Hi. It is indeed more than infuriating not to be able to play a game that was next on the menu.
For the sake of pointing a possible way forward, I have something to say about the "only this game crashes" topic. Well, I will mention only the last time it happened to me. Sometime this autumn, my PC started shutting down during gameplay, and it was limited to a single game... Rainbow Six Siege. Other games, like Cyberpunk 2077, Fortnite, Fallout 4, etc. as well as 3DMark benchmarks, all worked flawlessly.
It was too easy to blame the game. But what happened? I started monitoring and troubleshooting my hardware on that single game where things were crashing. And nothing worked. By then, I've taken out the TB/utility card, sound card, swapped peripherals, checked power connectors on the GPU and CPU side, tried WiFi instead of LAN and whatnot. What gives? Well. Then I started suspecting the PSU. And you wouldn't believe what I found. Instead of a broken PSU (an AX1600i), I found that half of the ATX cable got plugged out, dear goodness knows how that happened. When that was plugged back in, all returned to normal and I was able to play flawlessly again.
But only one game was crashing.
AMD is known for DRAM quirks, and I recall that unstable DRAM settings were a problem for me, specifically in Cyberpunk 2077 (and nowhere else).

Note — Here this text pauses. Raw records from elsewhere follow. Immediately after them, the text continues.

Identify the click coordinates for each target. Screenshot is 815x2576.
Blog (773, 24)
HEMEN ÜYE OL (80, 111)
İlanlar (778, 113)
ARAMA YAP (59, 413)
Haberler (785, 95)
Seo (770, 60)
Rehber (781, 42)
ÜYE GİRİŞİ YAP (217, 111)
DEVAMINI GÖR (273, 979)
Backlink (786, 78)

If DRAM couldn't keep up with its own steps, the game would eventually crash. Maybe that is the place to look in your case, too.

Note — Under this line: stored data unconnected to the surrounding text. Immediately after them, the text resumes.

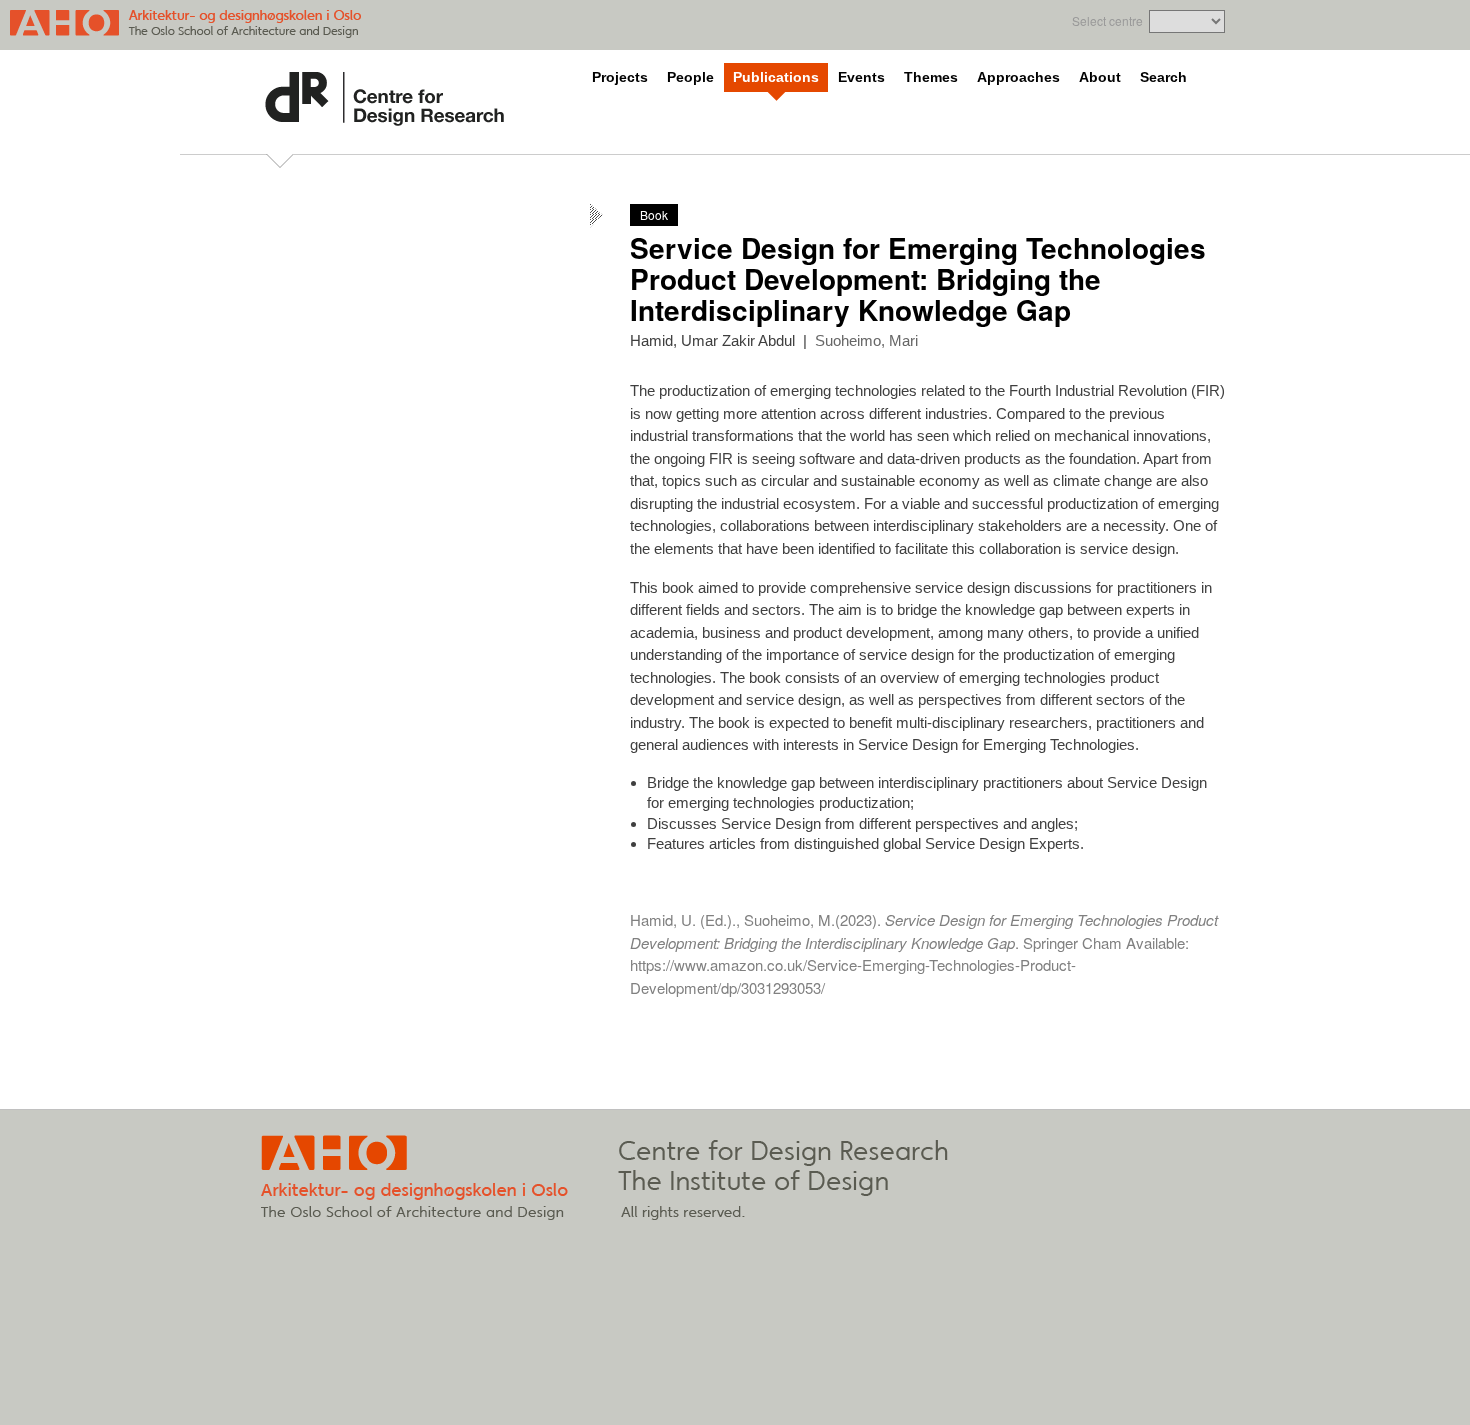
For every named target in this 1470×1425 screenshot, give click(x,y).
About (1100, 77)
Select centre (1107, 20)
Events (861, 77)
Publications (776, 77)
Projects (620, 77)
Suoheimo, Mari (866, 340)
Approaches (1018, 77)
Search (1163, 77)
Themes (931, 77)
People (690, 77)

P.S. Tinkering with hardware? Shut the PC down, and unplug the PSU, hold the power button for 5 seconds [after the last light drains out, if that turns them back on]. I once worked on a running PC to unscrew something, and that screw caught a fan header and fried the mobo and the CPU. That was some 800+ euros damage right there. One screw. The real danger of it is that it could also start fire and burn down homes.